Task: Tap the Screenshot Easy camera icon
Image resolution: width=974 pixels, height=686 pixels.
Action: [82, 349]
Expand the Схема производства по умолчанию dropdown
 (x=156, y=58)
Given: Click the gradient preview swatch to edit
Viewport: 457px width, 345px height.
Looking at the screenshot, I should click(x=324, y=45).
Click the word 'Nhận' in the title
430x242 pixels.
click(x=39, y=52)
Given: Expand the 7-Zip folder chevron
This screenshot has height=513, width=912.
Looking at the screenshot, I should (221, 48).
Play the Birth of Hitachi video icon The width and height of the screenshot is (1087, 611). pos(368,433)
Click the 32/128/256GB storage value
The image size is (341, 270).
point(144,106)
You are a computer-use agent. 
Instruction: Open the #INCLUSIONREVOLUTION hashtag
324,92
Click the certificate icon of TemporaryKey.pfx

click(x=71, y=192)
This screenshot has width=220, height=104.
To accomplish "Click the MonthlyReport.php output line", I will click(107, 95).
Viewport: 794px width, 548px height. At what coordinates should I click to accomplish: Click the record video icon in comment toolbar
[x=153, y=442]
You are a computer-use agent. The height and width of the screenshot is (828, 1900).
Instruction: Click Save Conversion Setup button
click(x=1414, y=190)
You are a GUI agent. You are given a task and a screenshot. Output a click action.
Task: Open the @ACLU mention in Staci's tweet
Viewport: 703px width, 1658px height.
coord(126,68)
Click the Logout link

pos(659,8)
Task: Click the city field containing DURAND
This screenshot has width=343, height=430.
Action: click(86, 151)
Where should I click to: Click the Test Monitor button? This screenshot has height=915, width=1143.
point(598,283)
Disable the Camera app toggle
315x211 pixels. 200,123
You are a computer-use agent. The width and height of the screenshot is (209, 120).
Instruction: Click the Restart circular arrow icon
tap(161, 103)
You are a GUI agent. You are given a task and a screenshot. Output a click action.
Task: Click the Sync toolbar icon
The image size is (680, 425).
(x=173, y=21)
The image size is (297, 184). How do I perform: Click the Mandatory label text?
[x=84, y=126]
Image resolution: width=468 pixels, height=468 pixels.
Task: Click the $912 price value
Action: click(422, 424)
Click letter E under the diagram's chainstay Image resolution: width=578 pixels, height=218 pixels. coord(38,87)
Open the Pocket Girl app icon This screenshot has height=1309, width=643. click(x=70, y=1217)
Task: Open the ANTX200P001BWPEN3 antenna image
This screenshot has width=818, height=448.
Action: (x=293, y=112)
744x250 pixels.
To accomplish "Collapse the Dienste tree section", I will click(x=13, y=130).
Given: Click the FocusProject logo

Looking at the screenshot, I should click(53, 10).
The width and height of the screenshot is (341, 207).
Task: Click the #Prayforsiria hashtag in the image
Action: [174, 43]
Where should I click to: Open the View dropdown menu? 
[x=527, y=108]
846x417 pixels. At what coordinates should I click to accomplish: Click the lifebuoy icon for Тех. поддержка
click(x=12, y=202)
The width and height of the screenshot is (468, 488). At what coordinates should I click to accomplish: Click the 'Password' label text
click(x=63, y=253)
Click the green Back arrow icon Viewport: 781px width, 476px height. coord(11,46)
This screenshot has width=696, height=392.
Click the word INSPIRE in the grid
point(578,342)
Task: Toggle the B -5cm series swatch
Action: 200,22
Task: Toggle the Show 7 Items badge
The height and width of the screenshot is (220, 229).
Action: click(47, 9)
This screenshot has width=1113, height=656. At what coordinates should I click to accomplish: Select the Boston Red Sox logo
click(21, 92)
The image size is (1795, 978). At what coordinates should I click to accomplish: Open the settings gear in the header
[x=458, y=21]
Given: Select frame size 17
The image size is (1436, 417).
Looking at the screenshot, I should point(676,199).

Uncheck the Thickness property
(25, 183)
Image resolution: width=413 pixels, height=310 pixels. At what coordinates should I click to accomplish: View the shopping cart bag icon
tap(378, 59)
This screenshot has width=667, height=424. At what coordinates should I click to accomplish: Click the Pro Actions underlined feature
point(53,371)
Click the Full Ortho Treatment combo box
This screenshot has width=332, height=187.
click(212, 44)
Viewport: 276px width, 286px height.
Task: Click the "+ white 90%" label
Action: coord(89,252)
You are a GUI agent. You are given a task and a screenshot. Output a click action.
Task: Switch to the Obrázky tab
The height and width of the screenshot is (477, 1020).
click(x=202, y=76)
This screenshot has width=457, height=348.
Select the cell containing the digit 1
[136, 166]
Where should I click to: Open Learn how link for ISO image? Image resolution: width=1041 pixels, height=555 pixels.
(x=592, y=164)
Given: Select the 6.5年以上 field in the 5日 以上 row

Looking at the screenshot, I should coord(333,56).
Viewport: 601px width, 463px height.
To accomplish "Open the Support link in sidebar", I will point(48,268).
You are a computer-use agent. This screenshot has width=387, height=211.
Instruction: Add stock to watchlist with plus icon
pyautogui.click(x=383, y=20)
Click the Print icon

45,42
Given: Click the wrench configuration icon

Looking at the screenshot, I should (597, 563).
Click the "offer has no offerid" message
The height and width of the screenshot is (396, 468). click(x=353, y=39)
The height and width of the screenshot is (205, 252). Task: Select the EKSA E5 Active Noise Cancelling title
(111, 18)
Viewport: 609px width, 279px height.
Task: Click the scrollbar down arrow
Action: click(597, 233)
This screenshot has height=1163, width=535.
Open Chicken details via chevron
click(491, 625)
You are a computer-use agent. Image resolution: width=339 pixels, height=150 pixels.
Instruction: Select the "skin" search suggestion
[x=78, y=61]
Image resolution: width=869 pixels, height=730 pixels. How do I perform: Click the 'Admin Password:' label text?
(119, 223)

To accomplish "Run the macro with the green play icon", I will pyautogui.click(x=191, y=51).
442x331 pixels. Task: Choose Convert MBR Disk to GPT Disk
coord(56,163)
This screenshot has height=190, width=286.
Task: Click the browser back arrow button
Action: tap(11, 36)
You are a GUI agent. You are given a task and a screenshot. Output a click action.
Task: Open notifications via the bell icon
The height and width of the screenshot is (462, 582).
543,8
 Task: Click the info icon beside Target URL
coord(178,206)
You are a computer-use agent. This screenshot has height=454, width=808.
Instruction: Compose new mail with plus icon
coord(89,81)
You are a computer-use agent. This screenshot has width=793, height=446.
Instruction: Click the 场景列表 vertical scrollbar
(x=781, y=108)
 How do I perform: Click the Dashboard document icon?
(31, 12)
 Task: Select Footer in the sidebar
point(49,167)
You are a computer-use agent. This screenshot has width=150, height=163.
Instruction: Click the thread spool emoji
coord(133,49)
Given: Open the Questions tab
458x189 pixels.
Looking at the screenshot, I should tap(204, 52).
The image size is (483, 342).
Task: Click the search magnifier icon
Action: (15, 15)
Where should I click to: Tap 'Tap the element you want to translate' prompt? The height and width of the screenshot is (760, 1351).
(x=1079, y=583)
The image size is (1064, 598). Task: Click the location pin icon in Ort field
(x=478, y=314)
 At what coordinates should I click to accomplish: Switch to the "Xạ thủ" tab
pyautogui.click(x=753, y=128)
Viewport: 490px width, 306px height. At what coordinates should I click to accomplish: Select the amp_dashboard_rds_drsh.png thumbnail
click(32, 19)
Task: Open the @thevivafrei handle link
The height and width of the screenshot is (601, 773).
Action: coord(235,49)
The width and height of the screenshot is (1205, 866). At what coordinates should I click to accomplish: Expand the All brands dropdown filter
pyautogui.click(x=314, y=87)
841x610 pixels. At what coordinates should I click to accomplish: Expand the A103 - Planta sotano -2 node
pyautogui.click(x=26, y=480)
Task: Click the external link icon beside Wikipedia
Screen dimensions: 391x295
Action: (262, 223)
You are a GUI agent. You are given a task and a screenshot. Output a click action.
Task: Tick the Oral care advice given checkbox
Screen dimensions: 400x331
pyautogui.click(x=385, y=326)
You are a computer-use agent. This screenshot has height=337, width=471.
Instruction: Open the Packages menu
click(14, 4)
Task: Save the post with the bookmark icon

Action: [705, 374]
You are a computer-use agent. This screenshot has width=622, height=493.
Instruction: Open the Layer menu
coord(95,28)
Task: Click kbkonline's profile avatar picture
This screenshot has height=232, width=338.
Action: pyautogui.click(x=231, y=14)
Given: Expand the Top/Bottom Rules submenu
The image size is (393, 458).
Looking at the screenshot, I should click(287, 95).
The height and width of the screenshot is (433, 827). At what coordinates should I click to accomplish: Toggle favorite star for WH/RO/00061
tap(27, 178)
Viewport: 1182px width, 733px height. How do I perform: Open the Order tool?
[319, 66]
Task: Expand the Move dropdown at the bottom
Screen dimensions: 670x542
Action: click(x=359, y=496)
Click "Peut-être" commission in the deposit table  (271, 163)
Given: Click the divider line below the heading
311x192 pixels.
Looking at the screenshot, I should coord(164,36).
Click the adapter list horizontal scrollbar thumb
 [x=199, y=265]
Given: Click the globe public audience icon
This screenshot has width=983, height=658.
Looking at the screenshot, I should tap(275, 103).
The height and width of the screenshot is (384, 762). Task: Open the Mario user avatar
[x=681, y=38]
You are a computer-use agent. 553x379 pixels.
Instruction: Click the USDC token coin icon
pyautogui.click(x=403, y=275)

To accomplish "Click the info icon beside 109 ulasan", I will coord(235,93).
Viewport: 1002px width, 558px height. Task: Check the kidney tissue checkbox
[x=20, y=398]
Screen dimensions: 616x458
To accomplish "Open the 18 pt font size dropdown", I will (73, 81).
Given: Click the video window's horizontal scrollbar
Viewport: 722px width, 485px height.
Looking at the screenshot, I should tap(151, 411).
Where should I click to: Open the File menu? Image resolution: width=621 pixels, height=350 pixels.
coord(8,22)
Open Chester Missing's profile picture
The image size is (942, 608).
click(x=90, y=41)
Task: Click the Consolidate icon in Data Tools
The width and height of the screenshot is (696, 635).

# Problem details
All that is wanted is the stretch of lines above from the one containing "Viewport: 490px width, 306px" through the one containing "Task: Tick the", duplicated exactly.

# Task solution
Viewport: 490px width, 306px height. At what coordinates should I click to accomplish: Select the amp_dashboard_rds_drsh.png thumbnail
click(32, 19)
Task: Open the @thevivafrei handle link
The height and width of the screenshot is (601, 773).
Action: coord(235,49)
The width and height of the screenshot is (1205, 866). At what coordinates should I click to accomplish: Expand the All brands dropdown filter
pyautogui.click(x=314, y=87)
841x610 pixels. At what coordinates should I click to accomplish: Expand the A103 - Planta sotano -2 node
pyautogui.click(x=26, y=480)
Task: Click the external link icon beside Wikipedia
Screen dimensions: 391x295
Action: (262, 223)
You are a GUI agent. You are given a task and a screenshot. Output a click action.
Task: Tick the Oral care advice given checkbox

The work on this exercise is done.